Vilsack call subsidy cuts for large farms affordable
President Barack Obama this week proposed a 2012 budget that revives a proposal to tighten income eligibility for farm subsidies and to slash the amount that large farms and landowners can collect, The Des Moines Register reports.
Congress has rejected similar proposals at the behest of farm groups, but Agriculture Secretary Tom Vilsack said Monday that the largest farm operations can afford to take a cut in subsidies to help trim the ballooning budget deficit.
The proof? The Agriculture Department on Monday estimated that net farm income would reach $95 billion this year, up 20 percent from last year. If the forecast is right, 2011 will be the second best year for farm income in the past 35 years when adjusted for inflation, the Register said. Click here to read the USDA report.
A story in the Los Angeles Times, meanwhile, noted that farm subsidies are a "a hot-button issue that draws uncomfortable political battle lines: Should lawmakers deeply cut farm subsidy programs that help ensure a steady domestic supply of food, but that critics say are rife with waste and largely benefit large agribusiness corporations?"
As for the rest of Obama's proposed budget and impact on ag: Some of the other proposed cuts would affect conservation programs for wetlands and farmlands; rural housing loan and grant programs; and the agency's Food Safety and Inspection Service, which monitors meat, egg and dairy facilities.

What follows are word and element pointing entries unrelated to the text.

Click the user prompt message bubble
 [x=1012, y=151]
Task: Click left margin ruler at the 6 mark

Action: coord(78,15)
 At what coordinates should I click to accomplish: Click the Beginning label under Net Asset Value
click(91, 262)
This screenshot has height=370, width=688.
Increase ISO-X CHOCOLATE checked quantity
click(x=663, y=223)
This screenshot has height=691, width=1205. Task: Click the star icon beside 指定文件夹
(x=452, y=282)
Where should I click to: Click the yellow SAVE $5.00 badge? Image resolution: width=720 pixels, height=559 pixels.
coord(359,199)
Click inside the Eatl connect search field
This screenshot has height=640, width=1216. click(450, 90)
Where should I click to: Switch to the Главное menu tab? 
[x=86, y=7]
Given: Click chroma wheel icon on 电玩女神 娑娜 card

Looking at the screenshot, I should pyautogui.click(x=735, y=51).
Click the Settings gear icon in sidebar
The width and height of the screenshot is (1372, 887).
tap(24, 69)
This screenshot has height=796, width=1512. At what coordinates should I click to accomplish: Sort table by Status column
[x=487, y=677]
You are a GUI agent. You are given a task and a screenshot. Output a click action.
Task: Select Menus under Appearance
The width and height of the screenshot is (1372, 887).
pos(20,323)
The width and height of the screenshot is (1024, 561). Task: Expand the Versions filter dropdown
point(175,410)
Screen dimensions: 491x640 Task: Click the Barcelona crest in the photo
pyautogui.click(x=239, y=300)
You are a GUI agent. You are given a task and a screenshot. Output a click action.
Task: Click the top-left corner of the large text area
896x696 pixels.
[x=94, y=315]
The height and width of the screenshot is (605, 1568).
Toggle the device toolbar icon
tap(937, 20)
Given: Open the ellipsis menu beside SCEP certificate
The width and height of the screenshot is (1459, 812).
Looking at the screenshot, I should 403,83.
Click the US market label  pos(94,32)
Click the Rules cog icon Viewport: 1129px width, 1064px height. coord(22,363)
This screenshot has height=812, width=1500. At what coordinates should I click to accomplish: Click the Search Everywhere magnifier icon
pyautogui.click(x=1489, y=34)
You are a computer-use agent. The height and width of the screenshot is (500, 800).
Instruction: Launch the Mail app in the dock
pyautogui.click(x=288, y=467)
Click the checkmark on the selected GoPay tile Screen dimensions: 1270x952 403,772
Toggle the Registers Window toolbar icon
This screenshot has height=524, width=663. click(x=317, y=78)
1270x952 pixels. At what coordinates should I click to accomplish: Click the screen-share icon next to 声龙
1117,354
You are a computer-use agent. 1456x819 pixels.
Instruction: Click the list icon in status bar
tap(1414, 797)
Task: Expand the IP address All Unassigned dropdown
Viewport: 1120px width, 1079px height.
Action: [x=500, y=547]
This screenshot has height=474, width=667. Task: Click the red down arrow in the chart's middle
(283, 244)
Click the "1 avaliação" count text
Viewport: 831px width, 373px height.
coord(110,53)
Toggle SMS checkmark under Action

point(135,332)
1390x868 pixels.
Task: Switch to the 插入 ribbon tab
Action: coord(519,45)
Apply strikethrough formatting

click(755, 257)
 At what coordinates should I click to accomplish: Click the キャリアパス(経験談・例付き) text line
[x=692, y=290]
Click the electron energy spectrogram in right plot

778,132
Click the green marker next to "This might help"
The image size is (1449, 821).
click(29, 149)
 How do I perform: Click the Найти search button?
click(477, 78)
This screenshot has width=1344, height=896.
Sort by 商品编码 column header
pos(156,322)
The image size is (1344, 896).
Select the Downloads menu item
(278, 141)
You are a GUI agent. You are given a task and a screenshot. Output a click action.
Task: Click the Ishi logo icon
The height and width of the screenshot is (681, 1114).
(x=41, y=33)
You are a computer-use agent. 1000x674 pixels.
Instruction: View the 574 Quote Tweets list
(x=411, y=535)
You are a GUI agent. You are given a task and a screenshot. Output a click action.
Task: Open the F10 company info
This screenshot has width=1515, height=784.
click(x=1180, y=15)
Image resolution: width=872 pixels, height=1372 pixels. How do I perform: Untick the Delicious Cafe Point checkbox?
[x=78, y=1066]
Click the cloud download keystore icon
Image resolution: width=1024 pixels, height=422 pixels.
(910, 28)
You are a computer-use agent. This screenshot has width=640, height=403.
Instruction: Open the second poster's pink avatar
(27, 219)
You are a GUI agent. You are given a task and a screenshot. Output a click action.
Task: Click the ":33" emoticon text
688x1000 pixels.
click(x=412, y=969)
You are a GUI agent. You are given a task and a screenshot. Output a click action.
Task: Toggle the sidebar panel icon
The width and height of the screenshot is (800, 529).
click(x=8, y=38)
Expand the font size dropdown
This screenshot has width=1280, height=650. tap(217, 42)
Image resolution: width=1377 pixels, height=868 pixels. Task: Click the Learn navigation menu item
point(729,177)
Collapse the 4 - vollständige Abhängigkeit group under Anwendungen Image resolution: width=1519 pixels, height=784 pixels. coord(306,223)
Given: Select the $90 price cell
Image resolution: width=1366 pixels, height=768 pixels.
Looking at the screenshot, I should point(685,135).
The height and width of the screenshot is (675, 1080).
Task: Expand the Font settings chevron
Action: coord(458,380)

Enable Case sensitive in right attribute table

Such budget cuts would reflect "efficiencies that can be obtained," rather than affect food safety, Vilsack said during a news conference Monday.
The president's budget also calls for USDA spending on the Supplemental Nutrition Assistance Program, or so-called food stamps, to grow 15 percent from 2010 levels. In November, a record 43.6 million people — more than 1 in 8 Americans — took part in the program for food aid, according to USDA data.
Such programs can help farmers, the Times said. In recent years, for example, the dairy industry, which has struggled to recover from slumping milk prices, was able to unload some of its hefty cheese surplus to federally backed food bank programs.